## WORK TO COMPLETE:
The reply should hold only the lines below beginning at the one with "Tap the AL logo in bottom bar" and ending at the one with "Given: Open the 1x export scale dropdown", copied exactly, with every picture left out.

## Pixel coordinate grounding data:
◆ ◆ ◆ ◆ ◆ ◆ ◆
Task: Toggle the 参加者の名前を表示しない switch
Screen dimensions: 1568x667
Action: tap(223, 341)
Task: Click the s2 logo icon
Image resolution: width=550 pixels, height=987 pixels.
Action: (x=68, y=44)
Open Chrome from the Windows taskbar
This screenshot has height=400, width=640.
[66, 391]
◆ ◆ ◆ ◆ ◆ ◆ ◆
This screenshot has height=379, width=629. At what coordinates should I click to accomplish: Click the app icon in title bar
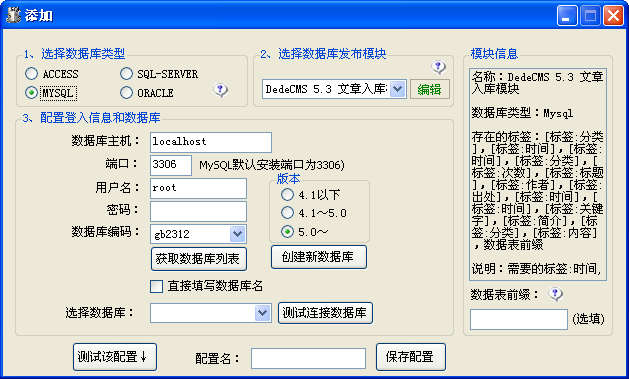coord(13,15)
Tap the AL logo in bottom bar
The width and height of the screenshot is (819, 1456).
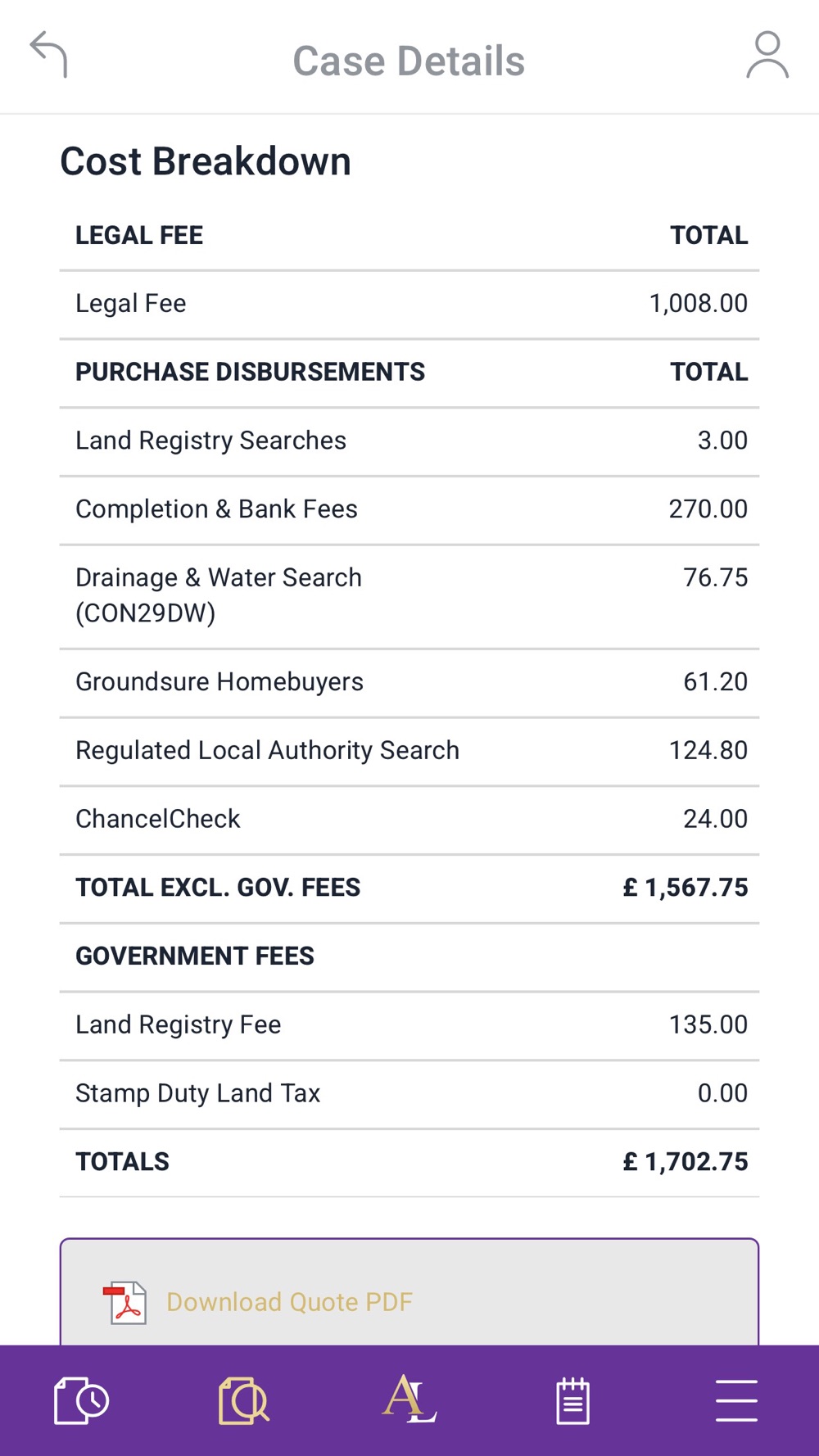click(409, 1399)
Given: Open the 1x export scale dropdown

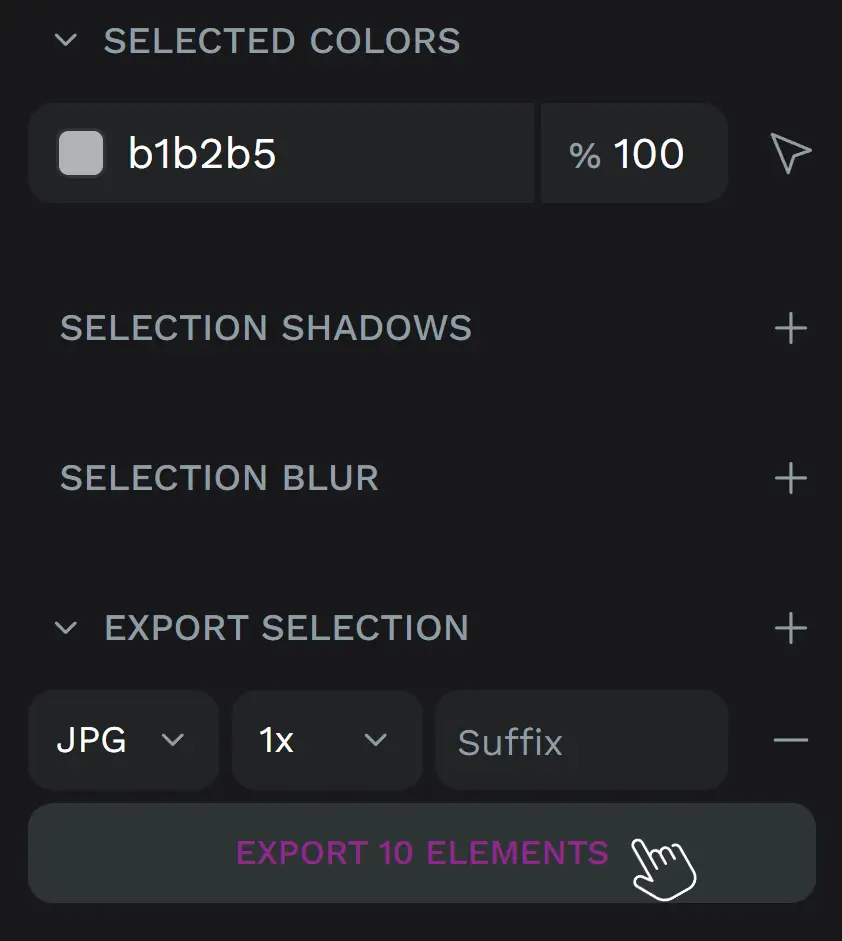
◆ ◆ ◆ ◆ ◆ ◆ ◆
## SOLUTION FOR THIS PROBLEM:
Tap the AL logo in bottom bar
The width and height of the screenshot is (819, 1456).
click(409, 1399)
Given: Open the 1x export scale dropdown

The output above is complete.